- Assigned task -
An exact copy of every record is the expected answer.

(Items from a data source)

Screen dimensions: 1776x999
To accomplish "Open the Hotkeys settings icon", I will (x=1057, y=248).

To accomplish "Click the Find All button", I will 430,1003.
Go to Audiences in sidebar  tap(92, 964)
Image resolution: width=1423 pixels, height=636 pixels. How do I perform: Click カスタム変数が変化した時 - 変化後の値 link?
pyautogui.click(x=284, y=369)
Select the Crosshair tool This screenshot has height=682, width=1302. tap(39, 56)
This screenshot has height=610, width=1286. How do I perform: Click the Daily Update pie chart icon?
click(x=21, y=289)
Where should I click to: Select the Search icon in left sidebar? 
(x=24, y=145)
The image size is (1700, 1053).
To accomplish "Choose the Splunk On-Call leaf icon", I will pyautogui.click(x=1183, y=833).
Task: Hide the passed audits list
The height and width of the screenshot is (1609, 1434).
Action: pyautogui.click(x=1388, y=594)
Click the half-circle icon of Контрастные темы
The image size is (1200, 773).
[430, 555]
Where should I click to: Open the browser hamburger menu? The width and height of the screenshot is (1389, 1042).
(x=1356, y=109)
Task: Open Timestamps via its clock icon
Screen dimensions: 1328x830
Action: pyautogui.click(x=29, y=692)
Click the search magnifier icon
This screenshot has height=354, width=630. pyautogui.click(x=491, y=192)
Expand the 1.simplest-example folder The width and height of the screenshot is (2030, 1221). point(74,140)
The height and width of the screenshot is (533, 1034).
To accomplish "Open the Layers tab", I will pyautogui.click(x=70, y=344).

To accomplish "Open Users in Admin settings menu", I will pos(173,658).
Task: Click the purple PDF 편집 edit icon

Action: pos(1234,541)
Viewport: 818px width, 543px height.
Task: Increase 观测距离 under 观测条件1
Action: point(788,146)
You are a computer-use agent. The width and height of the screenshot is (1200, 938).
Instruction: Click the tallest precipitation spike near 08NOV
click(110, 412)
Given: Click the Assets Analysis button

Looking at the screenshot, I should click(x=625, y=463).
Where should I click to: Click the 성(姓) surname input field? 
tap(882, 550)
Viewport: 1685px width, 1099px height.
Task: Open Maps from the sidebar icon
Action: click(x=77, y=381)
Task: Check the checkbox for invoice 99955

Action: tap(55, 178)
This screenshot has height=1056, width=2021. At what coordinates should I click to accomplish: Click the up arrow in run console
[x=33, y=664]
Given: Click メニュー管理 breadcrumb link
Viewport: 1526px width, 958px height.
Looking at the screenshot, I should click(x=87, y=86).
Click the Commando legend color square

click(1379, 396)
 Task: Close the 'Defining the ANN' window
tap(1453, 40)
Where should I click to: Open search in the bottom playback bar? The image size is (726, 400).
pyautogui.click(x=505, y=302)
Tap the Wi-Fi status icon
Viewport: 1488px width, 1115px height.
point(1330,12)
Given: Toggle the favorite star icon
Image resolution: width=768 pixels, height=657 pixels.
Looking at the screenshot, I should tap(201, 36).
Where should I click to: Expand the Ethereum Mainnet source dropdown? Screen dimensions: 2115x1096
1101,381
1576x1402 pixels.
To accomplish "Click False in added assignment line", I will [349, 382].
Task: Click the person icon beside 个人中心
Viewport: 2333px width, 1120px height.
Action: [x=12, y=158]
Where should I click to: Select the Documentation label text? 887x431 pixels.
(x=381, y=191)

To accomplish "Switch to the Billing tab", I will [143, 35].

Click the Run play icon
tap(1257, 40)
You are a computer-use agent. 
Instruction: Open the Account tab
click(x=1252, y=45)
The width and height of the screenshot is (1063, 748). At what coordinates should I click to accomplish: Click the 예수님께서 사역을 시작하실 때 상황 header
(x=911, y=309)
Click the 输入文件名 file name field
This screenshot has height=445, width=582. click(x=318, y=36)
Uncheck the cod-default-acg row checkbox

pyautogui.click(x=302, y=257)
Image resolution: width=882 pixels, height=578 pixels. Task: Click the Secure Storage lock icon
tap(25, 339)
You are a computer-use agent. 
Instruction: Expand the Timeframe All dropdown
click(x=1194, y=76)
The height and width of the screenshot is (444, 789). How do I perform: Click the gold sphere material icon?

- The answer -
Screen dimensions: 1776x999
To accomplish "Open the Hotkeys settings icon", I will (x=1057, y=248).

To accomplish "Click the Find All button", I will 430,1003.
Go to Audiences in sidebar  tap(92, 964)
Image resolution: width=1423 pixels, height=636 pixels. How do I perform: Click カスタム変数が変化した時 - 変化後の値 link?
pyautogui.click(x=284, y=369)
Select the Crosshair tool This screenshot has height=682, width=1302. tap(39, 56)
This screenshot has height=610, width=1286. How do I perform: Click the Daily Update pie chart icon?
click(x=21, y=289)
Where should I click to: Select the Search icon in left sidebar? 
(x=24, y=145)
The image size is (1700, 1053).
To accomplish "Choose the Splunk On-Call leaf icon", I will pyautogui.click(x=1183, y=833).
Task: Hide the passed audits list
The height and width of the screenshot is (1609, 1434).
Action: pyautogui.click(x=1388, y=594)
Click the half-circle icon of Контрастные темы
The image size is (1200, 773).
[430, 555]
Where should I click to: Open the browser hamburger menu? The width and height of the screenshot is (1389, 1042).
(x=1356, y=109)
Task: Open Timestamps via its clock icon
Screen dimensions: 1328x830
Action: pyautogui.click(x=29, y=692)
Click the search magnifier icon
This screenshot has height=354, width=630. pyautogui.click(x=491, y=192)
Expand the 1.simplest-example folder The width and height of the screenshot is (2030, 1221). point(74,140)
The height and width of the screenshot is (533, 1034).
To accomplish "Open the Layers tab", I will pyautogui.click(x=70, y=344).

To accomplish "Open Users in Admin settings menu", I will pos(173,658).
Task: Click the purple PDF 편집 edit icon

Action: pos(1234,541)
Viewport: 818px width, 543px height.
Task: Increase 观测距离 under 观测条件1
Action: point(788,146)
You are a computer-use agent. The width and height of the screenshot is (1200, 938).
Instruction: Click the tallest precipitation spike near 08NOV
click(110, 412)
Given: Click the Assets Analysis button

Looking at the screenshot, I should click(x=625, y=463).
Where should I click to: Click the 성(姓) surname input field? 
tap(882, 550)
Viewport: 1685px width, 1099px height.
Task: Open Maps from the sidebar icon
Action: click(x=77, y=381)
Task: Check the checkbox for invoice 99955

Action: tap(55, 178)
This screenshot has height=1056, width=2021. At what coordinates should I click to accomplish: Click the up arrow in run console
[x=33, y=664]
Given: Click メニュー管理 breadcrumb link
Viewport: 1526px width, 958px height.
Looking at the screenshot, I should click(x=87, y=86).
Click the Commando legend color square

click(1379, 396)
 Task: Close the 'Defining the ANN' window
tap(1453, 40)
Where should I click to: Open search in the bottom playback bar? The image size is (726, 400).
pyautogui.click(x=505, y=302)
Tap the Wi-Fi status icon
Viewport: 1488px width, 1115px height.
point(1330,12)
Given: Toggle the favorite star icon
Image resolution: width=768 pixels, height=657 pixels.
Looking at the screenshot, I should tap(201, 36).
Where should I click to: Expand the Ethereum Mainnet source dropdown? Screen dimensions: 2115x1096
1101,381
1576x1402 pixels.
To accomplish "Click False in added assignment line", I will [349, 382].
Task: Click the person icon beside 个人中心
Viewport: 2333px width, 1120px height.
Action: [x=12, y=158]
Where should I click to: Select the Documentation label text? 887x431 pixels.
(x=381, y=191)

To accomplish "Switch to the Billing tab", I will [143, 35].

Click the Run play icon
tap(1257, 40)
You are a computer-use agent. 
Instruction: Open the Account tab
click(x=1252, y=45)
The width and height of the screenshot is (1063, 748). At what coordinates should I click to accomplish: Click the 예수님께서 사역을 시작하실 때 상황 header
(x=911, y=309)
Click the 输入文件名 file name field
This screenshot has height=445, width=582. click(x=318, y=36)
Uncheck the cod-default-acg row checkbox

pyautogui.click(x=302, y=257)
Image resolution: width=882 pixels, height=578 pixels. Task: Click the Secure Storage lock icon
tap(25, 339)
You are a computer-use agent. 
Instruction: Expand the Timeframe All dropdown
click(x=1194, y=76)
The height and width of the screenshot is (444, 789). How do I perform: Click the gold sphere material icon?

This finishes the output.